*** Source records

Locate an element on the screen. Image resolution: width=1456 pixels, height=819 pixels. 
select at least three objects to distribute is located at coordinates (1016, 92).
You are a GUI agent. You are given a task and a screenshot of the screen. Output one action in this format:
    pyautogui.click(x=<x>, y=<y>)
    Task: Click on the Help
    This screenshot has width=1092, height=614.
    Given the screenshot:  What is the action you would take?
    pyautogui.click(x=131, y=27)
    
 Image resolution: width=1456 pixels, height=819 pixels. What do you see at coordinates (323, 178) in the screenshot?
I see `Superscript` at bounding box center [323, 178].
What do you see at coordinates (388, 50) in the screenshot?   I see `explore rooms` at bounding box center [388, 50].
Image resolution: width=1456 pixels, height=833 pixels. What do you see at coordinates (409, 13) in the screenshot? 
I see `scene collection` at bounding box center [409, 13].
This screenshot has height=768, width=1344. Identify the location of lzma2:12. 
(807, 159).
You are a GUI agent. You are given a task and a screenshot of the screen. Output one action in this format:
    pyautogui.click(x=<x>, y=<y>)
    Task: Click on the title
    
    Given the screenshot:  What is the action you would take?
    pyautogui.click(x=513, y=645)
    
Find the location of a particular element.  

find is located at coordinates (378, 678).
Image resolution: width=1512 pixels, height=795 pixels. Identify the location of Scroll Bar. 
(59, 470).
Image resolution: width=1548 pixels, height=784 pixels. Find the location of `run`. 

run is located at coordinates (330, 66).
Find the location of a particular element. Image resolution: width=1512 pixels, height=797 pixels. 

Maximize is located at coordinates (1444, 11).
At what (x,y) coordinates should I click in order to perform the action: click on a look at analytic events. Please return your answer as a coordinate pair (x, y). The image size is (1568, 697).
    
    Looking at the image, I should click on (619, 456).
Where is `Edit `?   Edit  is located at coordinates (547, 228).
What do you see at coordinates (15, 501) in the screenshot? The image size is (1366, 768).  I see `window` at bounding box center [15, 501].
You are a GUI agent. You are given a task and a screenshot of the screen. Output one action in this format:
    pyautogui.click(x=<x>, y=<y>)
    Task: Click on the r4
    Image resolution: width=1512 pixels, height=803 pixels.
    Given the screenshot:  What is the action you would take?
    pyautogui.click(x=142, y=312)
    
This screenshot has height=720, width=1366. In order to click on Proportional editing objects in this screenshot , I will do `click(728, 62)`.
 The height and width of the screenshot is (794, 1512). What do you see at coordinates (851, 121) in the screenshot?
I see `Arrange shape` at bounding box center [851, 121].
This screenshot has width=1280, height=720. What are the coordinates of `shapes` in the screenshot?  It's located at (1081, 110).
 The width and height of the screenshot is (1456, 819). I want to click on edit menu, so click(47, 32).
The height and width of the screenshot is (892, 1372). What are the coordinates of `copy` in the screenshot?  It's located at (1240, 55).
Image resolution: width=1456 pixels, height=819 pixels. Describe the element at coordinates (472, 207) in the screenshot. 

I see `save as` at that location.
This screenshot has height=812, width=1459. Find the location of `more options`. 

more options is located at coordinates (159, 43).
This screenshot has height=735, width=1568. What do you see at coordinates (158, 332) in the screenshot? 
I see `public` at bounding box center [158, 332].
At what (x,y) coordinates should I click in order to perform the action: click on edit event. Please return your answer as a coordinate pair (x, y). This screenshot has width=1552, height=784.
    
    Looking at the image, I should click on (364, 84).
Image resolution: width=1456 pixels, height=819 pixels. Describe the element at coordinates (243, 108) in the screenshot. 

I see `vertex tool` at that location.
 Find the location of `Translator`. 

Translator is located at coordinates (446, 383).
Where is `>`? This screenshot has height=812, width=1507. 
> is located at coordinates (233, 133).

******

What the task requires: Locate each line of the items above that contains the word "pair" and copy those lines out in full.

Correct response:
At what (x,y) coordinates should I click in order to perform the action: click on a look at analytic events. Please return your answer as a coordinate pair (x, y). The image size is (1568, 697).
At what (x,y) coordinates should I click in order to perform the action: click on edit event. Please return your answer as a coordinate pair (x, y). This screenshot has width=1552, height=784.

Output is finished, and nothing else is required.